Last updated on February 17, 2021
I had an OB appointment yesterday that included another ultrasound and an NST. As you’ll recall, I had an ultrasound on Monday as well before they sent me home. One of the important points of the one on Monday was that my AFI (amniotic fluid index) was 13.3. Yesterday (Thursday), it was 8.9. That’s a significant reduction but the number itself is not “out of range”, according to Dr. Nelson.
Teh fkuc?
Nelson also gave me a prescription for Terbutaline in case the contractions try to make a grand comeback, which is cool since it’ll also raise my blood pressure. Oh, yeah – and I’ll be tweaking out of my mind the first couple of times I take it. Blech. I haven’t taken it at all, but I guess it’s good to have it there, just in case.
Dr. Eskam reviewed the stuff from Thursday and had her nurse call me BACK into the office today (Friday) for ANOTHER ultrasound and an NST. The AFI has reduced even more to 8.5 (or less). Based on that alone, she admitted me to the hospital for constant monitoring.
Add to this the other parts about how I’ve also lost THREE POUNDS since yesterday (a pound could MAYBE be attributed to clothing, but THREE?!?), my girth and overall size has gone down, and I can feel EVERYTHING that Daniel is doing. It doesn’t feel like he has ANY fluid left in there (although I know that he actually does).
And the edema.
And the hot flashes that started showing up with contractions.

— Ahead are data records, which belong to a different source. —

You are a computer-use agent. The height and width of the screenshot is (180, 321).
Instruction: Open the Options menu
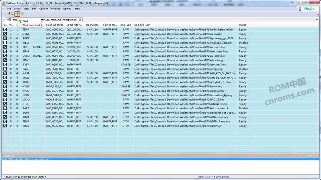tap(44, 9)
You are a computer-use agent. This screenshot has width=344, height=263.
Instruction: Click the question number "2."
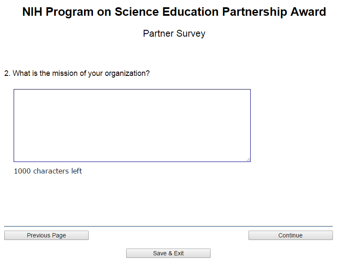[x=7, y=73]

So, I’m most likely in the hospital until this child is born, and I think we’re all okay with that. There is one other possibility, and that is if all of my amniotic fluid magically comes back and I magically gain back the five pounds I’m supposed to have. (The doc was just in, and I cannot begin to describe how frustrating and terrifying it is to feel like I have to justify being in the hospital to save my son’s life when I’m basically being told that my symptoms aren’t OFFICIALLY a sign of trouble – never mind the previous history of EXACTLY THIS happening with very bad results.)
Things at the house are going well. Ginger is settling in well, she and the kids are getting along famously, and our guests are arriving for the weekend.
I just wish I was there to see them. And at the same time, I’m glad I’m here.
I’ll duke it out with the IT department to see if I can get into the AM.Com site soon, but no guarantees. As before, if you need anything, send a PM to Mage.
Oooh, take it easy there! Are you still taking metformin? That might account for some weight loss, possibly.
That’s what *I* said! Sometimes I feel like I’m back in that crazy parallel universe where everything I mention, no matter how logical and obvious, must be questioned and discounted.
PS I have been in yahoo messenger at work lately, I’ve learned that it is allowed, or at least not prohibited. So if you’re up in the middle of the night, just check and I’ll probably be lurking… 🙂
I don’t know if I can get through the hospital firewall with that in the stand-alone client, but I may be able to in the web client. I’ll try a little later.
<3
Best wishes for you and Daniel! You’ll be in my prayers.
how far a long are you now? if you do stay there until he is born, who long does it look like thats going to be? that really sucks, I KNOW WHAT THATS LIKE…but everything will turn out for the best 😉
I agree, you need to do what will be best for you and Daniel. Trust your instincts!